Kotar shows up often on Green’s Instagram feed, so they’ve laid him out as an acceptable target. Hell, even the mafia draws the line at wives and children.

Equity.Guru has had business dealings with Kotar – on Glance’s behalf, at that. Half the financiers and stock promoters and banks and brokers in town have done business with Kotar and/or Green. It’s a fact of life that, if you’re putting together a stock deal in Vancouver, you’re one degree of separation from someone who has butchered a puppy on a stack of BCSC trading bans.

In fact, the current Glance Pay board, if they’re being honest, were one degree of separation from Kotar themselves for quite a time while their paper wealth was accruing, so if Green’s ability to do due diligence is under question, so is theirs.

Anyone who knows Green knows she has a particular way of driving value for companies she’s built/promoted/invested in. If you’re invited to a Green investor party, you’re as likely to catch an attractive wife as an attractive deal, as an example. But the rocket-like ascendancy of Glance’s stock wouldn’t have, and couldn’t have, happened if not for Green’s ability to burrow into Vancouver’s investor scene and dig fat cheques out of a wide variety of pockets. Additionally, those pockets remain available to her because she generally returns fatter cheques to them four months later.

#corporatetakeover #glancepay #cannapay #activepay

A post shared by Penny Green (@thegoodlifevancouver) on


Glance was, during the Green reign, vastly overvalued, which is one of the reasons we didn’t write it up often (and, in fact, wrote about it negatively early on, drawing the ire of others involved in the deal that the Glance board wouldn’t dare dragging in the fashion they’ve dragged Kotar).

The tech is fine, but the business of penetrating restaurant payment systems is, to paraphrase Hunter S. Thompson, “is a cruel and shallow money trench, a long plastic hallway where thieves and pimps run free, and good men die like dogs,” so we didn’t play.
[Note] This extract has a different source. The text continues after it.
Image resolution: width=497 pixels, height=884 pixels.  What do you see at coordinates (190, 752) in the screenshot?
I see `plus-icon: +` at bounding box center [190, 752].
But now that’s all they have. Some tech, some early stage pilot deals, a stock chart that looks like a relief map of Mount Kilimanjaro, a sector that it’s not nearly dug into enough to catch a second wave, and a boardroom battle that is making everyone involved look like someone to stay clear of for a few years.

If Green takes back the company, it’ll promote hard but bear the stigma of what just went down, and what’s been alleged. If the board staves her off, where does it go from here? Who will ever hitch themselves to their wagon again, knowing that they’ll shit-kick them – and everyone they deal with – on the way out the door?

Added to the financial issues are the family issues; how does this clan ever talk to one another again?

Realistically, there’s only one way forward for this operation; they need to drop their weapons, suck down their egos, rejoin forces, and look to either rebrand, or sell the company.

Until that happens (and unless that happens), I can’t see how GET can be a good buy going forward.

— Chris Parry

FULL DISCLOSURE: We talked to both parties about their engaging Equity.Guru for marketing services, both before and after the boardroom split. We have not engaged for either side. We do not own stock in GET, we do not have business operations with Penny Green or GET, and though we have talked about working with GET in the past, this has not come to fruition. This article takes nobody’s side but that of the shareholder, who is receiving no joy from either party currently.

 

Disclaimer: ALWAYS DO YOUR OWN RESEARCH and consult with a licensed investment professional before making an investment. This communication should not be used as a basis for making any investment.